I have asked myself all of these questions over the last 12+ years of marriage and there have been times when I’ve thought
I don’t think I can do this anymore.
I had this thought a lot during our first year of marriage. Chris was 29 and up until then he had managed to dodge a serious relationship. So he didn’t come “house-broken.”
He wanted to do what he wanted to do. He didn’t understand that in relationships (like in life) you have to compromise and sometimes you have to do things you don’t want to do. And of course, I wanted him to do quite a few things he didn’t want to.
I used to think these doubts meant we weren’t going to make it. Now I think it’s probably very common and it doesn’t mean anything. We all have insecurities about ourselves and about our relationships.

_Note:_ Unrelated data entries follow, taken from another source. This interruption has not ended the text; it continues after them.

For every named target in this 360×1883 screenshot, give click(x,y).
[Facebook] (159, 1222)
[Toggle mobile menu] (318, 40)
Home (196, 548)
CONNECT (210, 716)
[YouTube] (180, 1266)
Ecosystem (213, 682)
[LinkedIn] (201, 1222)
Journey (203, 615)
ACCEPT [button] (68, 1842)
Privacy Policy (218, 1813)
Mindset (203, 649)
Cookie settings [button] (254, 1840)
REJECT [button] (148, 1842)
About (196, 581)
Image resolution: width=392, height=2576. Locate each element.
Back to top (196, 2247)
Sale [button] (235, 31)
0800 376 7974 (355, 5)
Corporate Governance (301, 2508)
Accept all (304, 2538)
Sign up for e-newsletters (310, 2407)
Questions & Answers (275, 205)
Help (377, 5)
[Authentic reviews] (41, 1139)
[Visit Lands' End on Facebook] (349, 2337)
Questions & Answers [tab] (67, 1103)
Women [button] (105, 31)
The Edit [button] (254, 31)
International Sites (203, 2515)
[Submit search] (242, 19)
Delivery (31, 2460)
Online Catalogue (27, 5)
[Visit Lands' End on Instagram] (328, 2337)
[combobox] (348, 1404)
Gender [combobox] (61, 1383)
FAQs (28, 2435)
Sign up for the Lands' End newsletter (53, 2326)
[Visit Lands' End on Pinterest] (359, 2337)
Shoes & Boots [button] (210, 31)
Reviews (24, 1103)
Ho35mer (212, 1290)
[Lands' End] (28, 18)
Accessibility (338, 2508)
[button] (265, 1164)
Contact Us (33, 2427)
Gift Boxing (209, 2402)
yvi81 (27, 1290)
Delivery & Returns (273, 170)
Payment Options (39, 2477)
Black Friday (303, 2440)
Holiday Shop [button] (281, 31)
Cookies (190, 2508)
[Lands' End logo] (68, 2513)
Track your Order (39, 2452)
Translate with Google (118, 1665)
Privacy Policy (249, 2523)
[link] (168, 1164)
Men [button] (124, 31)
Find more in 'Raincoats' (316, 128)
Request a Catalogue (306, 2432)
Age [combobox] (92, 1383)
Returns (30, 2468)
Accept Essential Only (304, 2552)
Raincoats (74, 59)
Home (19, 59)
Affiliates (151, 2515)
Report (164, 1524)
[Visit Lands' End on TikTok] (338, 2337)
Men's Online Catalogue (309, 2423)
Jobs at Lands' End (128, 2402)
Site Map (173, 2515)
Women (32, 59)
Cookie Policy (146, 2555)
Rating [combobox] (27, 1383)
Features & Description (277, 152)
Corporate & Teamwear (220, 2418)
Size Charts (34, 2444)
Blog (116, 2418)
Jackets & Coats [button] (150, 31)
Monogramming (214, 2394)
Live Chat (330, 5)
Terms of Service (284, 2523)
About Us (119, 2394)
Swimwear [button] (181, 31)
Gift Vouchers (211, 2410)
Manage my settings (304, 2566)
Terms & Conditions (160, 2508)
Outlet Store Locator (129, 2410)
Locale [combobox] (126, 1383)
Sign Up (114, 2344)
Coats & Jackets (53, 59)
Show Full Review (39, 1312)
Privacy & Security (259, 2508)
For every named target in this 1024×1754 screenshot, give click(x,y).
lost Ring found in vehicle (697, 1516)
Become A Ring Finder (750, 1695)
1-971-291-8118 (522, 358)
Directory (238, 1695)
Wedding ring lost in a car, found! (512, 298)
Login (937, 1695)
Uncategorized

During that first year of marriage, I remember being on the fence about whether I wanted to stay married and I also remember making the decision to stay married and make it work. Chris probably didn’t realize how seriously I was considering calling it quits and I also didn’t share my decision to stay with him but what’s crazy is that shortly after I made that decision things got better!
What I didn’t realize at the time was how much my attitude (the negativity and indecisiveness I was feeling) affected our relationship.
A friend recently asked me how I started my company and I said,
I just decided to do it.
I think this same attitude that can apply to start-ups, can apply to relationships.
With that said, I don’t believe that in every relationship you should just “decide to stay.”
There are some situations that can’t be worked out. But 12+ years later we are a very happy couple with normal ups-and-downs and I try to remember that the occasional negative thought is normal and doesn’t define our future.